▸ **Extracted text**:
** Begin **
Burns & Bannockburn

Robert the Bruce & King Edward Chess peices

Historically over four centuries apart, they come together in June each year.

Although the pages of history that inspired our Battle of Bannockburn and Robert Burns Chess Sets were written over four centuries apart, they come together this very month (June 23/June 24) each year, with the anniversary of the Battle that changed forever the face of Scotland. For here, in our Robert Burns Chess Set you will find the two protagonist kings who led their armies to battle on that epic day, only one of whom would take the ultimate crown.

And so it is, we have Robert the Bruce as a Knight in the light side and Edward II as a Knight in the dark side (where else?). The rest, as they say, is history…

Robert Burns visited Stirling in the summer of 1787, and meanderings took him to the field of Bannockburn. Anyone who knows the mind of Robert Burns will know the passion of the man, and it will come as no surprise that he was greatly moved as he reflected on what happened there over four centuries before. As with so many things that inspired him, his journal note held just a hint of what was to come:

Came on to Bannockburn: the hole in the stone where glorious Bruce set his standard. Here no Scot can pass uninterested. I fancy to myself that I see my gallant heroic countrymen, coming o’er the hill and down upon the plunderers of their country, the murderers of their fathers; noble revenge and just hate glowing in every vein, striding more and more eagerly as they approach the oppressive, insulting, and bloodthirsty foe! I see them in gloriously-triumphant congratulation on the victorious field, exulting in their heroic royal leader, and rescued liberty and independence!
** End **
▸ **Material provided**:
** Begin **
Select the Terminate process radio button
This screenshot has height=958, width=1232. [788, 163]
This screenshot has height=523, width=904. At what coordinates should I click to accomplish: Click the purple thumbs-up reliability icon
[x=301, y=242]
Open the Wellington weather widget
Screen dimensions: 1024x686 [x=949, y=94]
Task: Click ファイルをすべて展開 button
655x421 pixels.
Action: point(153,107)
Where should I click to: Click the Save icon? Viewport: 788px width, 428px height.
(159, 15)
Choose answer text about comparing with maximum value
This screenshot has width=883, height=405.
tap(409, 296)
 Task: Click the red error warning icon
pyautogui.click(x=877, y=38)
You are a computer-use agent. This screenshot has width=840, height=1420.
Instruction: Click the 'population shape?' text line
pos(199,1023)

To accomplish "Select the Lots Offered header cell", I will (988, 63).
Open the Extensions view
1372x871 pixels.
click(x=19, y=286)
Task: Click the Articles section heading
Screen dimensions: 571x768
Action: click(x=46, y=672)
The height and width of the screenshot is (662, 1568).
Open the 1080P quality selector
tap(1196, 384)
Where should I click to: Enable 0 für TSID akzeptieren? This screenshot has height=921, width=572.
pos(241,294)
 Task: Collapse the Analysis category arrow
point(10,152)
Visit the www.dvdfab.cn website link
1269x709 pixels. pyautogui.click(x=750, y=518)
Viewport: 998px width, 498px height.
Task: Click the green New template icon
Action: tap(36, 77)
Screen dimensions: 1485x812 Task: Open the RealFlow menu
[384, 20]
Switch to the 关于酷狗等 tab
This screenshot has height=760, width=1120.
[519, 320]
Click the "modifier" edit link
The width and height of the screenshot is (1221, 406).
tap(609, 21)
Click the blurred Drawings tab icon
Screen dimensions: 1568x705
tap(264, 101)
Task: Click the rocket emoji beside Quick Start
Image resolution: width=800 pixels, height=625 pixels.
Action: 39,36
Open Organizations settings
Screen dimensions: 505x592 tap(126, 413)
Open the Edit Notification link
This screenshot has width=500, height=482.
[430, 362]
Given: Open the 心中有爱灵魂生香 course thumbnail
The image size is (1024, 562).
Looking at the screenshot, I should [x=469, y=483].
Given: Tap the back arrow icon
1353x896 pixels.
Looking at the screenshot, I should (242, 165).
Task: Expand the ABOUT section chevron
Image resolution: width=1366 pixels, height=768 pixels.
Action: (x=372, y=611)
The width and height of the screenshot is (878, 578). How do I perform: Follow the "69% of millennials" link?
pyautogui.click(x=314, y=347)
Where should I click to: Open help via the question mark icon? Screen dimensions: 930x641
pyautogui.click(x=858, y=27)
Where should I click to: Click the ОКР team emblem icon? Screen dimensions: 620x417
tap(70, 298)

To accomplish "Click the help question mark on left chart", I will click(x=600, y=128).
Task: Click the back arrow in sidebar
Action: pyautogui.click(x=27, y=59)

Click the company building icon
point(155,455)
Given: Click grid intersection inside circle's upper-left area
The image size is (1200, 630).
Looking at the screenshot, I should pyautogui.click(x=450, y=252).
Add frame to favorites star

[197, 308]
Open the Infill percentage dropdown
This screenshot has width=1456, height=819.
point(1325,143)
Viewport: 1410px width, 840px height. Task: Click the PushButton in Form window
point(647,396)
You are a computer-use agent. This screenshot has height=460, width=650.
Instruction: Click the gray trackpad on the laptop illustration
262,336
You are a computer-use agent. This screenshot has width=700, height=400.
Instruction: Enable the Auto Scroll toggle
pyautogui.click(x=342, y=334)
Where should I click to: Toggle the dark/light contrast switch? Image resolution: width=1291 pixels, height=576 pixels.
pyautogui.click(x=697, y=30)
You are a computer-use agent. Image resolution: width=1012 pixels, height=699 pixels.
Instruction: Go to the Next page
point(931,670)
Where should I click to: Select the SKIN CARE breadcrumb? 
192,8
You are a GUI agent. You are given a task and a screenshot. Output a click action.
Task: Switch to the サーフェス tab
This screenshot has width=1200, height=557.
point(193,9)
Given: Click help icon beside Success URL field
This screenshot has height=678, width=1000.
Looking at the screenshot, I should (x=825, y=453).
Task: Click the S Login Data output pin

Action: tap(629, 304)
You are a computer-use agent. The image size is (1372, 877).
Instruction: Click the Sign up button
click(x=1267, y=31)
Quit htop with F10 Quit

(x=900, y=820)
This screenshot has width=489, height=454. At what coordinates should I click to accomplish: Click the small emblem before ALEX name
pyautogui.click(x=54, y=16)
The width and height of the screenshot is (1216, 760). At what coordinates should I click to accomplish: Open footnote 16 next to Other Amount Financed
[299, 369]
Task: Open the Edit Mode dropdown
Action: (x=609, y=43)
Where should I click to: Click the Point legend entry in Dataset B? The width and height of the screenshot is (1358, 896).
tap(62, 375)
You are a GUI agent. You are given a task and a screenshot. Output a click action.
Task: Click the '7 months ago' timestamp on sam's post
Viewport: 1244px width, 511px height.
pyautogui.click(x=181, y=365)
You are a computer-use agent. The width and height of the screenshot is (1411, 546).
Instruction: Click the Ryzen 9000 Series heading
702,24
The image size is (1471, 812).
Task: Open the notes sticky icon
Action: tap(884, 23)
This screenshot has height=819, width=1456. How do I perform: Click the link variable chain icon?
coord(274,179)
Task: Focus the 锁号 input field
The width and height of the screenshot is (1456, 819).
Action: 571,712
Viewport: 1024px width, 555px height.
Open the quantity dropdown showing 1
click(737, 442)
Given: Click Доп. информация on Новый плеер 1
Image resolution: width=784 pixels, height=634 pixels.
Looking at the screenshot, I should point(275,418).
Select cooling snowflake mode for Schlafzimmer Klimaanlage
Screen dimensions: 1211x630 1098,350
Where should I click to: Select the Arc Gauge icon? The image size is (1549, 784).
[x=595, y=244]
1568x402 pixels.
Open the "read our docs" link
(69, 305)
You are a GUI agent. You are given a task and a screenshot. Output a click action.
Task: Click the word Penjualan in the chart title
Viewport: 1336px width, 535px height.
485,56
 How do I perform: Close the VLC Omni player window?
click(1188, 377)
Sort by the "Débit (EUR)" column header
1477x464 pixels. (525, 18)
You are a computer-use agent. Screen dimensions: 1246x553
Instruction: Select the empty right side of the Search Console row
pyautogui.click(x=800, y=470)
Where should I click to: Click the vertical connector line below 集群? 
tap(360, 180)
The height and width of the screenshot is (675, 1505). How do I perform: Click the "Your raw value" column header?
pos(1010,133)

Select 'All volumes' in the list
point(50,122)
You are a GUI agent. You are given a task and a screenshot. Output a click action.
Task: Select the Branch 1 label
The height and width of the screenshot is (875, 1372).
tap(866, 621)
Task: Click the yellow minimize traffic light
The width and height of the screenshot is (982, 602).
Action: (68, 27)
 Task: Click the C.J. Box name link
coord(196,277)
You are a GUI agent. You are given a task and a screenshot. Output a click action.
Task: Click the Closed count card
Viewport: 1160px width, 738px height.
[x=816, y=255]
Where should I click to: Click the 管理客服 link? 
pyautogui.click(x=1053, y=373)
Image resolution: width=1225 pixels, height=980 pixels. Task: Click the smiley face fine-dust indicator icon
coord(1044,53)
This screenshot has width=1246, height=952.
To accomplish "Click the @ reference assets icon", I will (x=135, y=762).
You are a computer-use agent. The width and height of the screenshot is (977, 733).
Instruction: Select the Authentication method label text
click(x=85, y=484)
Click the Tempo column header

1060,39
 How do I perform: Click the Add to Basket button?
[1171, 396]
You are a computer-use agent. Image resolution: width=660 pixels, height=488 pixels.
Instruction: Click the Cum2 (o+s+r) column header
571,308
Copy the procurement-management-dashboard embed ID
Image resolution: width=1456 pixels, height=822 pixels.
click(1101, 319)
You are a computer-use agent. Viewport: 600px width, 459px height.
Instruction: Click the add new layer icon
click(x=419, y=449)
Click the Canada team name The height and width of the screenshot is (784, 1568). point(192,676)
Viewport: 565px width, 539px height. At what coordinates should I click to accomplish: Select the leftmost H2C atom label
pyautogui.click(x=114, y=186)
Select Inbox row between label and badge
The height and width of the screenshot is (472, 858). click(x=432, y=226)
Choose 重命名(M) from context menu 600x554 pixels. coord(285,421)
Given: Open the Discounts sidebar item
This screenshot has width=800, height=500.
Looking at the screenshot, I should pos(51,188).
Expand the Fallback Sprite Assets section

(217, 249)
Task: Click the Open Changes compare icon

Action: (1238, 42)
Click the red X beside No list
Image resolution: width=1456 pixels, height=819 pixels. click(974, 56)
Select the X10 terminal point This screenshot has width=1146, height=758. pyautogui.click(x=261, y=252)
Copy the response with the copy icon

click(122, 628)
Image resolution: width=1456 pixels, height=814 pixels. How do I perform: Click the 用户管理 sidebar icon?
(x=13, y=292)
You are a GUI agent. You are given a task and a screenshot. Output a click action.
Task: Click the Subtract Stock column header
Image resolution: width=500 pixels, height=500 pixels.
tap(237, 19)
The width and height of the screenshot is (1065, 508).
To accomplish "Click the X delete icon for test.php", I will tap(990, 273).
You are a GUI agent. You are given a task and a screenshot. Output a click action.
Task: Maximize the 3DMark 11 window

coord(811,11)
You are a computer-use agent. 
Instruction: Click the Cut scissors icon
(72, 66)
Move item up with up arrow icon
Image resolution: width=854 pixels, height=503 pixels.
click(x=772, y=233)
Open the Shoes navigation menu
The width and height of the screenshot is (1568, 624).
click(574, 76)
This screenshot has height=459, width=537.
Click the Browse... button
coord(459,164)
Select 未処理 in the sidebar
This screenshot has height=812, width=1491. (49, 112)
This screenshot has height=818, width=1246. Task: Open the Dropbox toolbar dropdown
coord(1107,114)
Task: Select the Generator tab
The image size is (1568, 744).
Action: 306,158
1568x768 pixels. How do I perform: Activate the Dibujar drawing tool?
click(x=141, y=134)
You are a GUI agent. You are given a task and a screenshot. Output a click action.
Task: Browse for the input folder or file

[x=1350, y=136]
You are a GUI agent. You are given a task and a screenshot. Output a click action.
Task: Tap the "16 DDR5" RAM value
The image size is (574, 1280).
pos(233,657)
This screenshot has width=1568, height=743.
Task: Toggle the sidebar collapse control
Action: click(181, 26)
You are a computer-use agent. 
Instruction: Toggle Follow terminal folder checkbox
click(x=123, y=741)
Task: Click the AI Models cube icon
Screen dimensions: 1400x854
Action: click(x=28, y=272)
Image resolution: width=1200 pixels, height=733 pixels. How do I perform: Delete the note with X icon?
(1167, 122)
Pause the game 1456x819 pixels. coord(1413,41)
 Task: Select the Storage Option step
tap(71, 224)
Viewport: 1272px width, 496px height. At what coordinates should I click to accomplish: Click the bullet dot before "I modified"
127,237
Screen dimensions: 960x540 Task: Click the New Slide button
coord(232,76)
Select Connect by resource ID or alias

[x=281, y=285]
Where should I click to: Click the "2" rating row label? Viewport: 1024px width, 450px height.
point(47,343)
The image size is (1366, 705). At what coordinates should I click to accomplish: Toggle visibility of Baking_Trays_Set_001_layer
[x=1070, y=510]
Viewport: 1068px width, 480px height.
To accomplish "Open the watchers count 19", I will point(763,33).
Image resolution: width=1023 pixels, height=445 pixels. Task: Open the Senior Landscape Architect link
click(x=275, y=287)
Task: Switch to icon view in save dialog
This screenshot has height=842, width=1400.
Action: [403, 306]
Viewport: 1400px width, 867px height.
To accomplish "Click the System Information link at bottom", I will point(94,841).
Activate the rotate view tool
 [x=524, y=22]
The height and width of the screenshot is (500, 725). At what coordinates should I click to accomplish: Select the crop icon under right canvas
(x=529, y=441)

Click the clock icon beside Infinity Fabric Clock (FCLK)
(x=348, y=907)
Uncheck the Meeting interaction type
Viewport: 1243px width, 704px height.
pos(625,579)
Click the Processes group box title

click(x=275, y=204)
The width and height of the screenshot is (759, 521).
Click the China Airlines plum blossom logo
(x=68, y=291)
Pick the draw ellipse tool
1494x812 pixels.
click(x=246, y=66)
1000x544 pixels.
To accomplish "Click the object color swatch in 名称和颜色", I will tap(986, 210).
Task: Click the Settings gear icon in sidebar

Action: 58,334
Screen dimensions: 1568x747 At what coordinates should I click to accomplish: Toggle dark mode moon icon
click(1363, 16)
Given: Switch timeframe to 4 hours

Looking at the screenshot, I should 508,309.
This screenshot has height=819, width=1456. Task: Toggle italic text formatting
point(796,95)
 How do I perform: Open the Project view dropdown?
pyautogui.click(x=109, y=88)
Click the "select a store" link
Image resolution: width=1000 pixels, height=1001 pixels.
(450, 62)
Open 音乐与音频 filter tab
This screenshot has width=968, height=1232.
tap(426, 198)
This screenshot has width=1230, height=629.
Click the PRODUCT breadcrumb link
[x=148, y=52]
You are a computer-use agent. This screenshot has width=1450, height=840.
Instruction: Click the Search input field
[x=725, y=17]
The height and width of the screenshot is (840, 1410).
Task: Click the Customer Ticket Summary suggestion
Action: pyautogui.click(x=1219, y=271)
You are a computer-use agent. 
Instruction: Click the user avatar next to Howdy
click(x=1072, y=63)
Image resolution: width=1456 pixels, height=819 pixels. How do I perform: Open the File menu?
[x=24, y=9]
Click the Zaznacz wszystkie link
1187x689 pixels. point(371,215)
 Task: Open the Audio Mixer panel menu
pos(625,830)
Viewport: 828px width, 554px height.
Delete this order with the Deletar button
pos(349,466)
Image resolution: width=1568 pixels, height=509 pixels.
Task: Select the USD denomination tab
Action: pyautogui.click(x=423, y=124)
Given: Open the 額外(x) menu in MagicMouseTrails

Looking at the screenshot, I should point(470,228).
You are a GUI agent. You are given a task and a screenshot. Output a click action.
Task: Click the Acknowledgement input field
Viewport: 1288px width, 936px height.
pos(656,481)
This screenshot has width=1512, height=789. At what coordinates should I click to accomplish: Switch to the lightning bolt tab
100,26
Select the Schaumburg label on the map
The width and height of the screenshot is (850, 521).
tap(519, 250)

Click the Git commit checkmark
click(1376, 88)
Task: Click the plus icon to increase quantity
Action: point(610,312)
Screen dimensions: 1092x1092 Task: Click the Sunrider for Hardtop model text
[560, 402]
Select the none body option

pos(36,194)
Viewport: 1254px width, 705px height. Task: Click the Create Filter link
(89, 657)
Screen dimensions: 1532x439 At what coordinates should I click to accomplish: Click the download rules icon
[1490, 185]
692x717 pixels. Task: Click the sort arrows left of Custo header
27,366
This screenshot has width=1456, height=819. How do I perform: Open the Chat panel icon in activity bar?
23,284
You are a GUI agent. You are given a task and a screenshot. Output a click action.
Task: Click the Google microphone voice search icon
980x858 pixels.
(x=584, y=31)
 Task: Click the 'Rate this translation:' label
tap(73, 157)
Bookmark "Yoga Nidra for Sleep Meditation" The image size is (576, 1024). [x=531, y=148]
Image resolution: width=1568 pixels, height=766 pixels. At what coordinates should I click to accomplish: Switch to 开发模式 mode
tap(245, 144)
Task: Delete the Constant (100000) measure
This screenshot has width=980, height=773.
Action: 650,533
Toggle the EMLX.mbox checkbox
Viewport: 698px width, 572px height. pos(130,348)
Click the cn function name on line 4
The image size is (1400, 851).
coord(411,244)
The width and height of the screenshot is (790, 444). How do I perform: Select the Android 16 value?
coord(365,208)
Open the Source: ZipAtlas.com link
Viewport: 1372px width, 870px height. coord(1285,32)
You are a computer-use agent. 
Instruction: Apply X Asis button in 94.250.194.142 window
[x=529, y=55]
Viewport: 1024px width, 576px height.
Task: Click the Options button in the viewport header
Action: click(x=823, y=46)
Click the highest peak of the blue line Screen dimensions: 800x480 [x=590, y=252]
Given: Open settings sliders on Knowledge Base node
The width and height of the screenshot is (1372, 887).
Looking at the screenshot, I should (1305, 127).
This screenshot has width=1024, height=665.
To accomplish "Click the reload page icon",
** End **
▸ **Set problem 1**:
Answer these from the Burns and Bannockburn text:
(a) In what year did Robert Burns visit Stirling?
(b) Which king is shown as a Knight on the dark side?
(c) On what dates does the battle's anniversary fall each year?
▸ **Set problem 2**: Reproduce word for word the part of the Burns and Bannockburn text that opens with the words "Robert the Bruce &" and closes with "the ultimate crown.".
▸ **Set problem 3**: Summarize the Burns and Bannockburn text in two sentences.
Answer using only the Burns and Bannockburn text.

▸ **Answer 1**:
(a) 1787
(b) Edward II
(c) June 23/June 24

▸ **Answer 2**:
Robert the Bruce & King Edward Chess peices

Historically over four centuries apart, they come together in June each year.

Although the pages of history that inspired our Battle of Bannockburn and Robert Burns Chess Sets were written over four centuries apart, they come together this very month (June 23/June 24) each year, with the anniversary of the Battle that changed forever the face of Scotland. For here, in our Robert Burns Chess Set you will find the two protagonist kings who led their armies to battle on that epic day, only one of whom would take the ultimate crown.

▸ **Answer 3**: The Battle of Bannockburn and Robert Burns Chess Sets draw on pages of history written over four centuries apart, which come together each June with the anniversary of the battle. The Robert Burns Chess Set has Robert the Bruce as a Knight on the light side and Edward II as a Knight on the dark side, and Burns himself was greatly moved when he visited the field of Bannockburn in the summer of 1787.